In the early hours of dawn, a peacock raps on the glass pane of the bedroom window of Prem Mohan Kalra. It has been his wake-up call ever since he built his farm house in the outskirts of Delhi 20 years ago. He picks up a bowl of bird-feed and opens the door to his garden. There are a large number of birds awaiting him on the lawns: two peacocks with their harems of peahens, partridges, quails, mynas, doves, pigeons, parakeets as well as his domestic geese and ducks. He strews bird-feed on the lawn and watches them peck at it. It is a brand of Prem-ka-langar. He has also laid a shallow pond where birds can stake their thirst. When they have their fill, they fly off into the woods to supplement their diet with insects, lizards and snakes. They return in the evening and regale Kalra by unfolding their glorious blue-green-gold plumage and dancing their Kathak, wings palpitating with passion while their harem watches with feigned indifference. Then they fold their tails, raise their heads and call triumphantly paon, paon.

Among Prem’s friends are a palm-squirrel, called Reshma, who pries open the tin of dog biscuits and helps herself, and a one-legged mynah who fights off other birds to get her share of the booty.

Peacocks, partridges and other birds visit bungalows in the outskirts of the city like Sainik Farms, farm-houses near Qutub Minar and Faridabad. If the owners feed them, they come regulraly, if they don’t, they stop calling. Those like Prem Kalra form a bond with the birds and are handsomely rewarded.

From his late father, Lala Kishen Lal, Prem Kalra inherited the Rajdoot Hotel and three of his friends: Fali Nairman, his wife Bapsi, and myself. He used to call on us twice a week with a carton of dahi-bara. He plied me with Urdu verses of which he knew a lot more than I. The Narimans did not have much time to spare nor could they understand his mumbled speech. When he died five years ago, we presumed our tenuous association with owners of Rajdoot which neither of us had ever visited had ended. It was not so. His son continues the legacy. Cartons of dahi-bara are delivered to us twice a week. Besides the usual dahi-and-saunth, they have ginger, raisins and banana: a wholesome afternoon meal I relish.

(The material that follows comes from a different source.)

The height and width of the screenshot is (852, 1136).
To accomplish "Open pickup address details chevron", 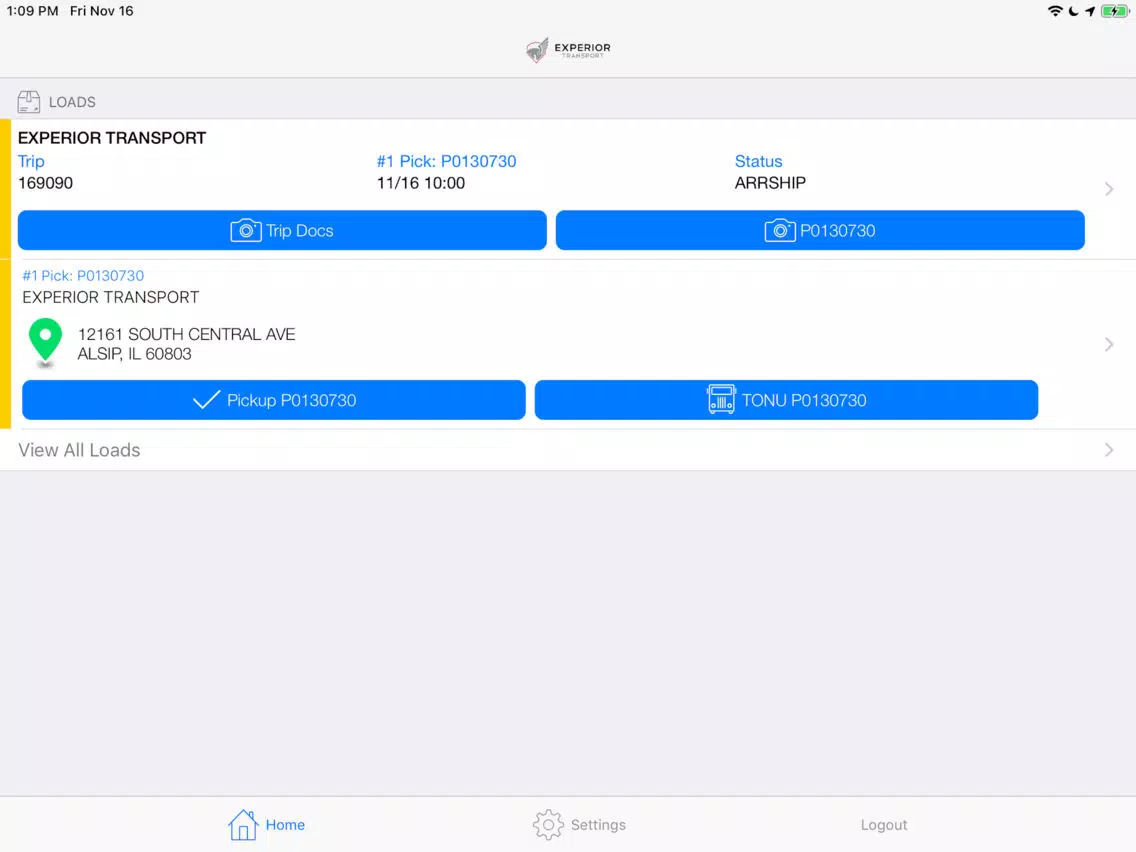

What Prem Kalra has done should emulated by others. He took over a barren, rocky patch of land full of thorny scrub and turned it into a sylvan paradise by planting trees and medicinal plants. He laid out ponds and welcomed birds to share them with his domestic fowl. In recent years Delhi has lost its sparrows and owlets. He has shown the way to bring them back by providing the right habitat and sustenance.

The Great Indian Election

Political masters who ruled our nation

Come with folded hands to every citizen

Ragging for votes to win the election

And resume their game of exploitation:

Parasites who never thought of people’s concern,

Suddenly swarm the entire nation

And promise voters everything under the sun.

Neither basic needs nor jobs and education

Engaged their minds while enjoying power and position

Peace and harmony, they shatter in cities and towns

Their crowded road shows, catchy songs and slogans

And filmy eloquence sway the mob’s emotions

Since ‘ helping the poor’ is their generous aim,

They offer liquor and money without shame

‘Business’ with contractors gets them bundles of notes

Openly they bribe the poor and demand votes.

Since they campaign on the basis of caste and creed

Character and morality, they do not need

When they talk of equal rights and democracy

They new generation goes through their hypocrisy

Rampant corruption, nepotism and defection

Have undermined people’s faith in election

Honest voters, with minds young, clean and fresh

Must remove these deadly thorns in our country’s flesh.